Here’s the earlier post:

Following up on last week’s post about Polish poet Wisława Szymborska, I want to talk about another Eastern European poet, Charles Simic, who was born in 1939 in what was then Yugoslavia.  I first read his poems in about 1970, when I was just beginning to write seriously, and his work opened doors in my mind that I didn’t even know were there.  That first excitement only deepened over time.  The tone reminds me some of Szymborska’s in its humor in the face of great tragedy.  But Simic’s work also summons up the magic of fairy tales–the impossible described very matter-of-factly.  In addition to his numerous books of poetry, he’s also published several that collect his essays and memoir fragments, which I find as compelling as his poems.  He won the Pulitzer prize in poetry for a collection of prose poems, The World Doesn’t End, which remind me of Joseph Cornell’s boxed assemblages.  Simic wrote an insightful book on Cornell’s work, and I think of Simic’s poems as similar to those boxes.  I’m including here one of the earliest poems of his I read, from Dismantling the Silence, one  about wartime from The Book of Gods and Devils, a prose poem from The World Doesn’t End, and three brief prose passages from his memoirs.

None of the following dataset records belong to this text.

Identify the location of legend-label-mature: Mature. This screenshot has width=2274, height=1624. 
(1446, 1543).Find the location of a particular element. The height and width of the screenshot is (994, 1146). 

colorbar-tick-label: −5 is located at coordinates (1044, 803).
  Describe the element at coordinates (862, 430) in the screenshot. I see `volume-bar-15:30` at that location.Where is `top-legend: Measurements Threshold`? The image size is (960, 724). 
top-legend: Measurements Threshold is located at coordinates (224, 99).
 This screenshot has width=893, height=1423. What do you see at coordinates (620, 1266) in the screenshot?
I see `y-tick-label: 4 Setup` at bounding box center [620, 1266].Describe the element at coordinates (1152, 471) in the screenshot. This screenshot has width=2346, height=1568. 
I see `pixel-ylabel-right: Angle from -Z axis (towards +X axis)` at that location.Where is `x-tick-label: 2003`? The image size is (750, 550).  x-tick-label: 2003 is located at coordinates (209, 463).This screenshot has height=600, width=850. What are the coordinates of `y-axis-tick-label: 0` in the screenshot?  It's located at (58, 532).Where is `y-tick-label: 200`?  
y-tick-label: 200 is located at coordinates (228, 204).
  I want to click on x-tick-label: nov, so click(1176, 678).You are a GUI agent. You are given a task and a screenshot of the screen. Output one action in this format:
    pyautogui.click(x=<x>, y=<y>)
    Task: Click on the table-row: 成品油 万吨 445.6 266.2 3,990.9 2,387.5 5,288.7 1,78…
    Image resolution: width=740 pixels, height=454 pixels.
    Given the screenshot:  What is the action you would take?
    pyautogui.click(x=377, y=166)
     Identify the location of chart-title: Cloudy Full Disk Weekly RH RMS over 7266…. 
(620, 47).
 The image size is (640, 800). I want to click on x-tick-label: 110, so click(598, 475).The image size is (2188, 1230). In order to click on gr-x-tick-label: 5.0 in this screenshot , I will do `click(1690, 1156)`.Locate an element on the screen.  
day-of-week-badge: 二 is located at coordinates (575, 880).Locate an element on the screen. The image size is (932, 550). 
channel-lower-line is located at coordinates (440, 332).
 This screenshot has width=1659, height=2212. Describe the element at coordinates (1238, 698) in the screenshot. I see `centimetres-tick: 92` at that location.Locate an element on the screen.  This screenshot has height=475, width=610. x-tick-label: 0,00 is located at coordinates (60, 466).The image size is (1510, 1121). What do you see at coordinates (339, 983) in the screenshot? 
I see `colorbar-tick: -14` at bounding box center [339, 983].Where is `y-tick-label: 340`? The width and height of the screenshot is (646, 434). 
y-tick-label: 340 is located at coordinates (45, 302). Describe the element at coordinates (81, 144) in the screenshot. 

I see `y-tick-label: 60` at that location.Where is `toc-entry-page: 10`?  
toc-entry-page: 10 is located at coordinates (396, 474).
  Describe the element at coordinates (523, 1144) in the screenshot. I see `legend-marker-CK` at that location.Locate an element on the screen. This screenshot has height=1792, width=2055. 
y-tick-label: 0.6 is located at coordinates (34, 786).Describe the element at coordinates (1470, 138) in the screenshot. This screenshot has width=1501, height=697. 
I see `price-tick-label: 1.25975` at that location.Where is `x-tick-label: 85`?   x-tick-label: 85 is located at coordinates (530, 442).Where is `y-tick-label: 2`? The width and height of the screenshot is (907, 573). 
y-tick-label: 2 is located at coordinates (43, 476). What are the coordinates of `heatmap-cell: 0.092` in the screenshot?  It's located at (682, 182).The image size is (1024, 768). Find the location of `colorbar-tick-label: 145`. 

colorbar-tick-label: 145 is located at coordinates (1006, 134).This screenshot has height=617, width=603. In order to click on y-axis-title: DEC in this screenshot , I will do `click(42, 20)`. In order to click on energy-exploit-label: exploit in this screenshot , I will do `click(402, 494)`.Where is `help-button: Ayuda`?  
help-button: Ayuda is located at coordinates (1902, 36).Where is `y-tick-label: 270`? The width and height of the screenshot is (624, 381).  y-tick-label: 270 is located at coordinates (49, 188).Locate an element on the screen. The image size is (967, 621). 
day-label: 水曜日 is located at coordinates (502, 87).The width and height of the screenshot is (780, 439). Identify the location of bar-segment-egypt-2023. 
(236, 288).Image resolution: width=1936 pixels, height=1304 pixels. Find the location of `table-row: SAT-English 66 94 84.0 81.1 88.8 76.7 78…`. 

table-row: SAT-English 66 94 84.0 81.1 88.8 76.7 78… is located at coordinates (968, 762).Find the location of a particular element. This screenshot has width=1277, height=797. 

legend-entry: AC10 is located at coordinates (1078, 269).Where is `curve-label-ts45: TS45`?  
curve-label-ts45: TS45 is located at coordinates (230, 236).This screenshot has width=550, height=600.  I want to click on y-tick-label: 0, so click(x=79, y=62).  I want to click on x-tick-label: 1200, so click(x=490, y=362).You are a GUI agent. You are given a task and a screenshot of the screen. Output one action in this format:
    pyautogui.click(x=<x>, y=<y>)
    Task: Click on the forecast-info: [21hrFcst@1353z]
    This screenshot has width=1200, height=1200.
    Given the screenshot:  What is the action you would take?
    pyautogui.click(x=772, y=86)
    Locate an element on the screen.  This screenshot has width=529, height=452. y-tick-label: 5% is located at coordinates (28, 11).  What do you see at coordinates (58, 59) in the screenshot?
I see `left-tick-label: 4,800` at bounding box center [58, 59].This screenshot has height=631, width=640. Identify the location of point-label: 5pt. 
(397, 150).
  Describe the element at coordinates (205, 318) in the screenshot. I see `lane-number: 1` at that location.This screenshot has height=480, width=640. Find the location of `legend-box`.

Simic didn’t arrive in this country until he was sixteen.  Why has he always written in English, and not his native Serbian? “For poetry to be used as an instrument of seduction, the first requirement is that it be understood. No American girl was likely to fall for a guy who read her love poems in Serbian as they sipped Coke.”

 

FORK

This strange thing must have crept
Right out of hell.
It resembles a bird’s foot
Worn around the cannibal’s neck.

As you hold it in your hand,
As you stab with it into a piece of meat,
It is possible to imagine the rest of the bird:
Its head which like your fist
Is large, bald, beakless, and blind.

*

TWO DOGS
for Charles and Holly

An old dog afraid of his own shadow
In some Southern town.
The story told me by a woman going blind,
One fine summer evening
As shadows were creeping
Out of the New Hampshire woods,
A long street with just a worried dog
And a couple of dusty chickens,
And all that sun beating down
In that nameless Southern town.

It made me remember the Germans marching
Past our house in 1944.
The way everybody stood on the sidewalk
Watching them out of the corner of the eye,
The earth trembling, death going by…
A little white dog ran into the street
And got entangled with the soldiers’ feet.
A kick made him fly as if he had wings.
That’s what I keep seeing!
Night coming down. A dog with wings.

*

[untitled]

We were so poor I had to take the place of the
bait in the mousetrap.  All alone in the cellar, I
could hear them pacing upstairs, tossing and turn-
ing in their beds.  “These are dark and evil days,”
the mouse told me as he nibbled my ear.  Years
passed.  My mother wore a cat-fur collar which
she stroked until its sparks lit up the cellar.

*

One night the Gestapo came to arrest my father.  This time I was asleep and awoke suddenly to the bright lights.  They were rummaging everywhere and making a lot of noise.  My father was already dressed.  He was saying something, probably cracking a joke.  That was his style.  No matter how bleak the situation, he’d find something funny to say.  Years later, surrounded by doctors and nurses after having suffered a bad heart attack, he replied to their “how’re you feeling sir” with a request for some pizza and beer.  The doctors thought he had suffered brain damage.  I had to tell them this was normal behavior for him.

*

There was an old cemetery nearby [where Simic lived with his pregnant mother in Belgrade during WW II] with a huge church, and beyond it the fairgrounds, where supposedly, they were shooting German prisoners.  We met a pack of children on the way who said that they were from the circus.  It was true.  There used to be a circus tent on the fairgrounds in the early years of the war, but now only a few trailers were left on its edge.  These were odd-looking children.  They wore the strangest clothes–unmatched, wrong-sized costumes–and they jabbered, speaking a foreign language among themselves.
“Show him what you can do,” said my friend, who had met them before.  They obliged.  A little boy stood on his hands.  Then, he removed one hand and was left for a moment standing on the other.  A thin, dark-eyed, dark-haired girl leaned back until her head emerged from between her legs.  “They have no bones,” my friend whispered.  The dead have no bones, I thought.  They fall over like sacks of flour.

*

All able men were conscripted and the fighting was fierce.  Belgrade was a city of the wounded.  One saw people on crutches on every corner.  They walked slowly, at times carrying a mess kit with their daily ration.  There were soup kitchens in which people got their meals.  Once, chased by a friend, I rounded the corner of my street at top speed and collided with one of these invalids, spilling his soup on the sidewalk..  I won’t forget the look he gave me.  “Oh child,” he said softly.  I was too stunned to speak.  I didn’t even have the sense to pick up his crutch.  I watched him do it himself with great difficulty.